Aygan’ın son sözü „Hamza öcalan’ın köylüsüdür“ den hareketle, kendiside Öcalan’ın yakın akrabasıdır. „Abdulkadir Aygan Annemin babası Seyid Ahmet Keser, Halfeti ilçesine bağlı Ömerli Köyü`nden olup, Abdullah Öcalan`ın babası Ömer Öcalan ile yakın akrabadır“ Birisi Öcalan’ ın köylüsü, diğer Öcalan’ın akrabası, üçüde birbirinin akrabasıdır. Yine birisi Öcalan ‚ın emriyle JİTEM de kalmaya devam etmiş, diğeri Öcalan’ın emir eri(!), her ikiside Öcalan’ın isteği ile Avrupa ya gelip yerleştiklerine dair hiç bir kuşku yok artık.

Duran kalkan Öcalan ve itirafçılar arasında söz birliği:

Doktor Süleyeman ve Miro 2000 tarihinde İmralı’dan Qandil dağına gelen „YNK ye karşı savaşı başlatın“ içerikli Öcalan’ a ait talimata karşı çıkarak PKK den ayrıldılar. Ve ardından Kürt halkına zarar veren, Kürt hareketini dünya aleme karşı terörist olarak damgalatan, Kürtlerle Kürtleri birbirine düşüren politikalara alet olamayacaklarını açıkladılar.

Yüzlerinin teşhir olmasından korkan, oyunlarının bozulduğundan kuşkulanmaya başlayan Türk devleti ve onun uzantıları haline gelmişler aynı anda harekete geçtiler. Türk İçişleri Bakanı İnterpol aracılığıyla Almanya dan Miro ile Doktor Süleyman’ın tutuklanmasını istedi. Aynı tarihlerde Duran Kalkan Med Tv ye çıkarak: „bizde cinayet işleyenler, kan dökenler, Süleymaniye üzeri Almanya’ ya gitmişlerdir, Almanya bu teröristleri koruyor“ dedi.

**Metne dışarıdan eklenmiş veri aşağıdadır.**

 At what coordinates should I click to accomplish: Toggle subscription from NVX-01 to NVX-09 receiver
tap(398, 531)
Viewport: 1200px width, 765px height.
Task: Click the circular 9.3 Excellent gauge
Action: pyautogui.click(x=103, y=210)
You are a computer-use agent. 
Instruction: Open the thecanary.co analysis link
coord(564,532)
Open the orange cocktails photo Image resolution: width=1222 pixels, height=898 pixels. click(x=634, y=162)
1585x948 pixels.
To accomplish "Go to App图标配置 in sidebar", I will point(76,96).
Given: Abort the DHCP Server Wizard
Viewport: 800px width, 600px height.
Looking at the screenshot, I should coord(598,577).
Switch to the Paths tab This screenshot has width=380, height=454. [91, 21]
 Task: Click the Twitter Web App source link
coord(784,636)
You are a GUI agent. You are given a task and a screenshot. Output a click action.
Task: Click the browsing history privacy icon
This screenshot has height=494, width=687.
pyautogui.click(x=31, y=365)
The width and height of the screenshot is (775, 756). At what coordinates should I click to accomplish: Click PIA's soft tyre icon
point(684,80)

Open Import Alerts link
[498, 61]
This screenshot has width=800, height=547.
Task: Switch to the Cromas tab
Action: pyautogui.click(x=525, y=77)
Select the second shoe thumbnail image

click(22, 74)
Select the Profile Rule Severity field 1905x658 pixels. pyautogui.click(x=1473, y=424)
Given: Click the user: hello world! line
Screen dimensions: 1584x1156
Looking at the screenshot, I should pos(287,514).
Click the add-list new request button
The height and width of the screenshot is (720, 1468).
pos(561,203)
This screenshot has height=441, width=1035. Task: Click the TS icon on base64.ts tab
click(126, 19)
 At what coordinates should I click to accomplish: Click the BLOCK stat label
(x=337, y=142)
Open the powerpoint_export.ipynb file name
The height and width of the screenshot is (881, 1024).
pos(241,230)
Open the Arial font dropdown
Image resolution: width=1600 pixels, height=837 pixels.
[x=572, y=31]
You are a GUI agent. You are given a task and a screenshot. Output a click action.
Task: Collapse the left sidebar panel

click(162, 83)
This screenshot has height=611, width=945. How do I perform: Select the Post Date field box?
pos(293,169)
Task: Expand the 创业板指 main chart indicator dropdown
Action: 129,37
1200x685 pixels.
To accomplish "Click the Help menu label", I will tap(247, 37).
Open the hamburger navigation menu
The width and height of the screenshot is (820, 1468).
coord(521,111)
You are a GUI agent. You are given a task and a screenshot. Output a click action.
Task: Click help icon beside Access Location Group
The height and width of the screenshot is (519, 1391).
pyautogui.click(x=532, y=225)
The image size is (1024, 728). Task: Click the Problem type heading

Duran’ ın sahibi Öcalan zaten her hafta aşağıdaki ihbarlarda bulunuyordu:
23.07.2008 Tarihli avukat görüşmesinden: "O dönem örgütten ayrılan bu çetecilerin büyük bir kısmı, Çürükkaya onlar Almanya'da ve diğer Avrupa ülkelerinde rahatça yaşamaktadır. Hatta şimdiki Bakan Hüseyin Çelik'in akrabası Selahattin Çelik de Avrupa'dadır. Evleri, korumaları ve bir sürü kadın yanlarında var. Oysaki bunlar binlerce insanın kanına girmişlerdir, 15 bin insanın katilidirler. Ama Türkiye bunların iadesini istemiyor, Almanya tutuklamıyor, iade etmiyor, hatta yanlarına koruma veriyor. Ben Almanya'yı burada suçüstü yakaladım. Başka bir delile ihtiyaç yok. Bu bile Almanya'nın bu olaylarla ilişkisini açıklıyor.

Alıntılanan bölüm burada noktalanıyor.